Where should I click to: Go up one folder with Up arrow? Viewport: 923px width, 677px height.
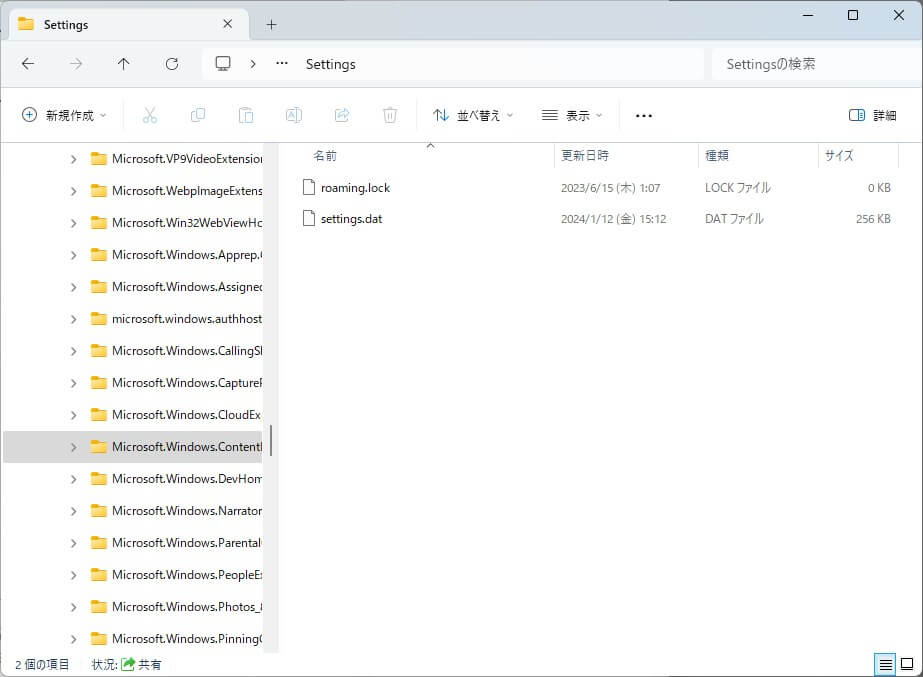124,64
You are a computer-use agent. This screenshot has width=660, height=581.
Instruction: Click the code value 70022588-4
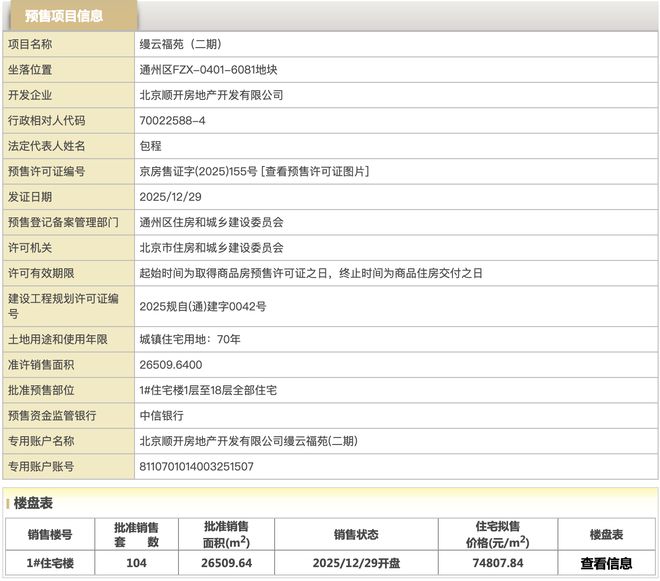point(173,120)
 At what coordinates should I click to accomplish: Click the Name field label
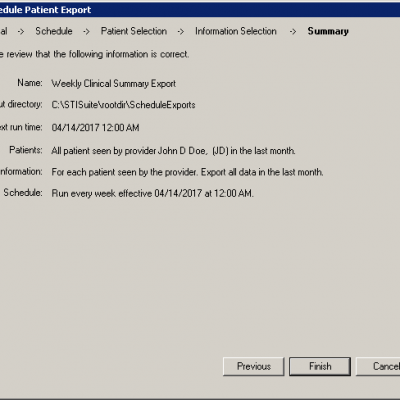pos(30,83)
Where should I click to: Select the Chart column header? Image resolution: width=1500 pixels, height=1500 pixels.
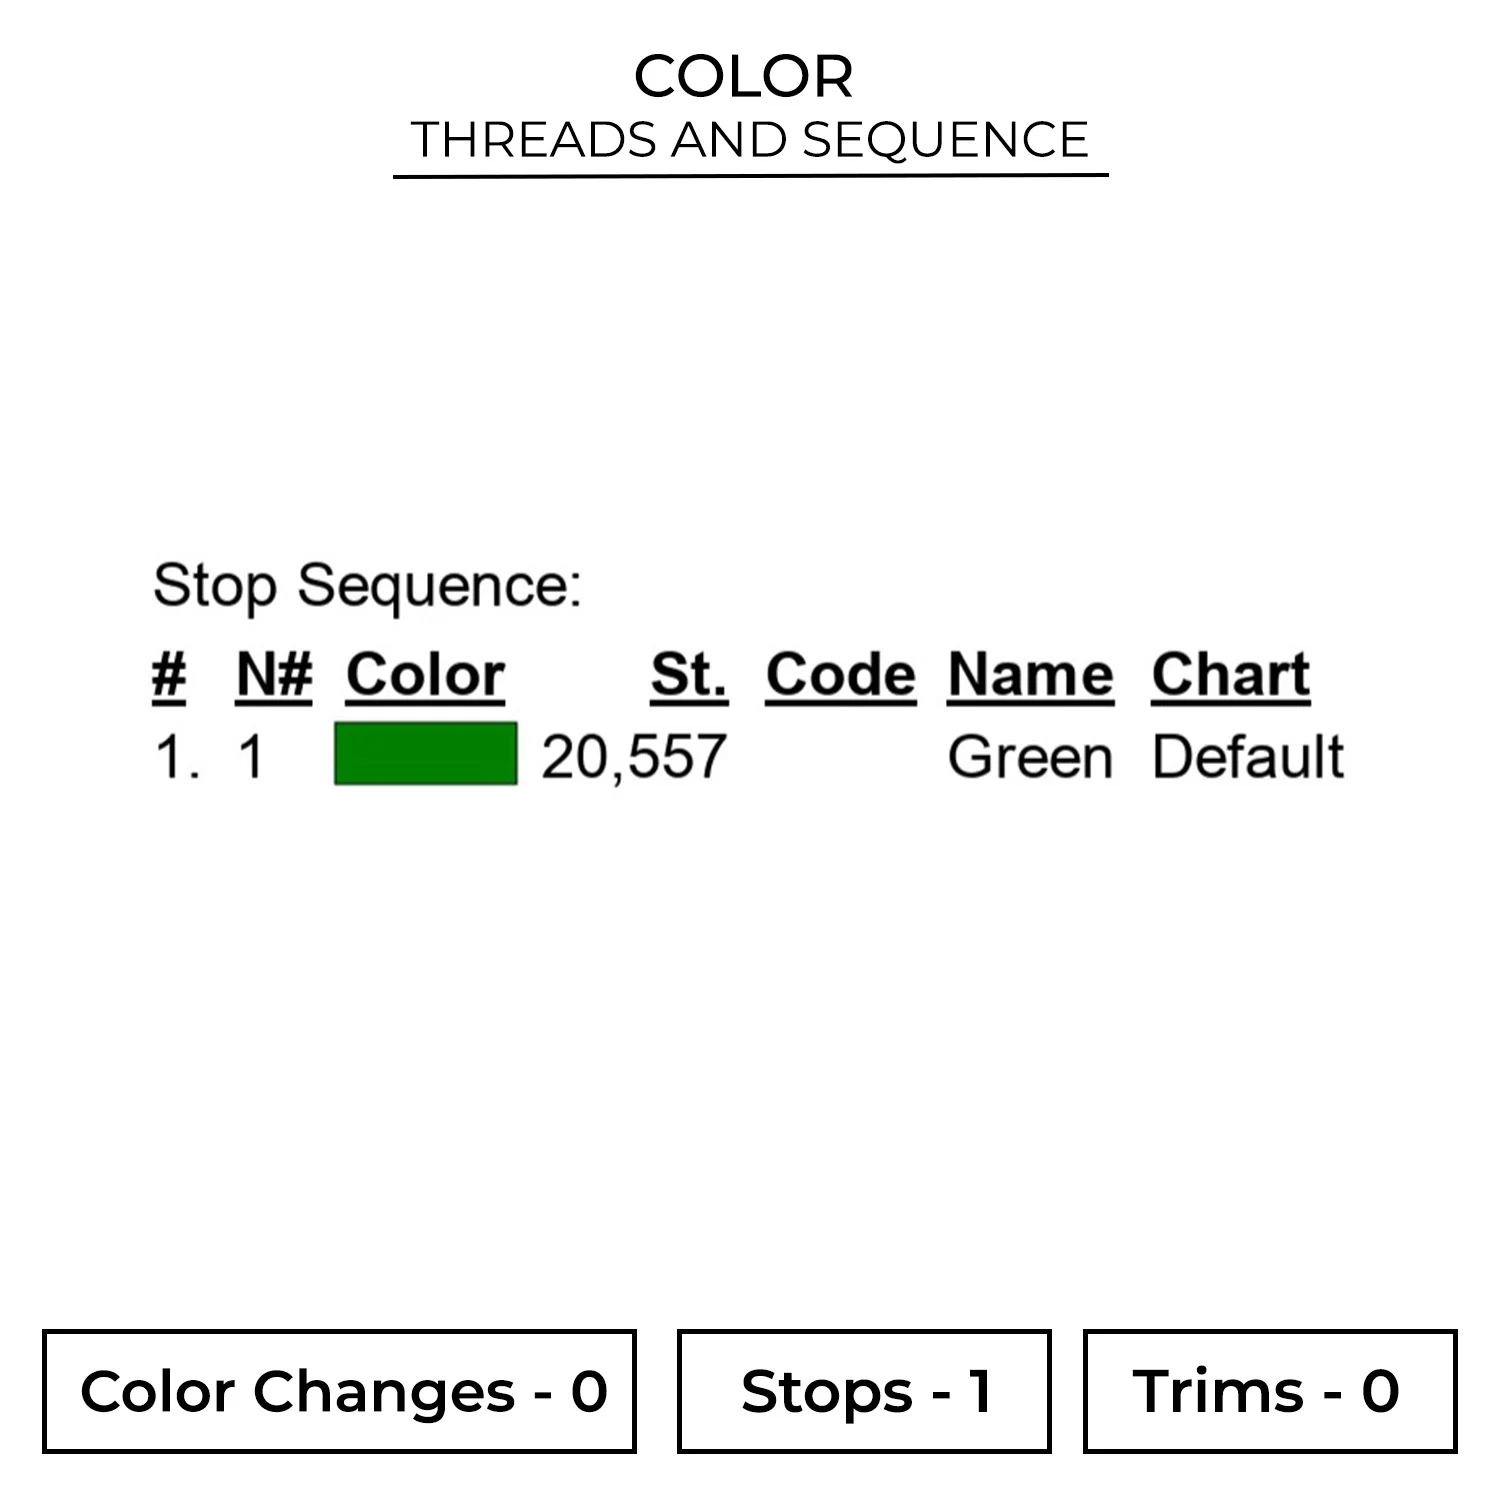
══════════════════════════════
What you should do:
The copy must start at the line containing "At what coordinates" and end at the last line of the data, matching each line exactly. It must hold no pictures.

Response to this task:
 At what coordinates should I click to accomplish: Click the Name field label
pos(30,83)
Where should I click to: Select the Chart column header? Image resolution: width=1500 pixels, height=1500 pixels.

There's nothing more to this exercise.